But many survived and are still alive today. As of March 2014, Japan counted 192,719 people as registered survivors, according to the news network Asahi. The Hiroshima Peace Memorial Museum has collected thousands of survivors’ stories and their drawings, along with artifacts from the blast.

Drawings

The drawings depict haunting memories. In one drawing, a mother is screaming her child’s name while looking down at a river full of dead children.

Another rendering shows a pair of students with swollen blue faces.

An exodus of wounded survivors is depicted in another drawing. They’re seen packed into rail cars like cattle.

Each drawing reveals glimpses of that horrific day, reflected through the prism of a survivor’s personal struggle to stay alive.

Artifacts

The artifacts range from the poignant to the bizarre: a blackened Shirley Temple doll brought from America, a clump of coins fused together by the blast’s intense heat.

The story behind one artifact was published as a children’s book by survivor Tatsuharu Kodama in 1995. “Shin’s Tricycle” tells what happened to a 3-year-old boy named Shinichi Tetsutani.

It’s narrated by Shin’s father, Nobuo Tetsunani, who describes the morning shortly before the attack as a calm and sunny day. “The air was filled with the sandpapery sounds of cicadas rubbing their legs together in the nearby trees,” the book said.

Shin and his best friend, a girl named Kimi, were outside the family’s home, playing with his favorite toy – a tricycle with red handlebars.

At 8:15 a.m., the bomb detonated. And everything changed.

The blast collapsed the house, creating an “explosion so terrible, a flash so blindingly bright. I thought the world had ended,” the boy’s father said in the book. “Then, just a quickly, everything went black.”

Shin was missing in the chaos immediately following the attack. His family frantically searched for him among the wreckage of his destroyed home. They found Shin pinned under a house beam, badly hurt. “His face was bleeding and swollen,” the book reads. “He was too weak to talk but his hand still held the red handlebar grip from his tricycle. Kimi was gone, lost somewhere under the house.”

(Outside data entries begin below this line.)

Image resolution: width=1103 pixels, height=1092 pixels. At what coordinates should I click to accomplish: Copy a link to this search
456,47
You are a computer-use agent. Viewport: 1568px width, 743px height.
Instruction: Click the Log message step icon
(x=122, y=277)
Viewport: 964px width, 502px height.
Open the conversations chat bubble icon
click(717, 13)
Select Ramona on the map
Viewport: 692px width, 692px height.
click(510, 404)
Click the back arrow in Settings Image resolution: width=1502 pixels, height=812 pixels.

The family joined other neighborhood survivors along a nearby riverbank. “It was a horrible sight,” the book said. “Everyone was burned, and they were crying moaning and screaming for water.”

“‘Water, I want water,’ pleaded Shin in a faint voice. I wanted to help him so much,” his father said in the book.

“All around, people were dying when they drank water,” Shin’s father said. “So I didn’t dare give him any.”

Shin would not survive the night.

After his son died, Shin’s father couldn’t bare to leave the boy’s body in a lonely graveyard. So the family buried Shin in their backyard, along with his friend Kimi and his beloved tricycle.

In 1985, 40 years later, Shin’s father decided to move his son’s remains to the family gravesite. He and Kimi’s mother helped unearth the backyard grave. There, according to the book, they saw “the little white bones of Kimi and Shin, hand in hand as we had placed them.”

Shin’s father had all but forgotten about the tricycle. But there it was.

Lifting it out of the grave, he said: “This should never happen to children. The world should be a peaceful place where children can play and laugh.”

The next day Shin’s father donated the trike to the museum.

There, the legacy of a 3-year-old boy continues to remind future generations of the horrors of nuclear destruction.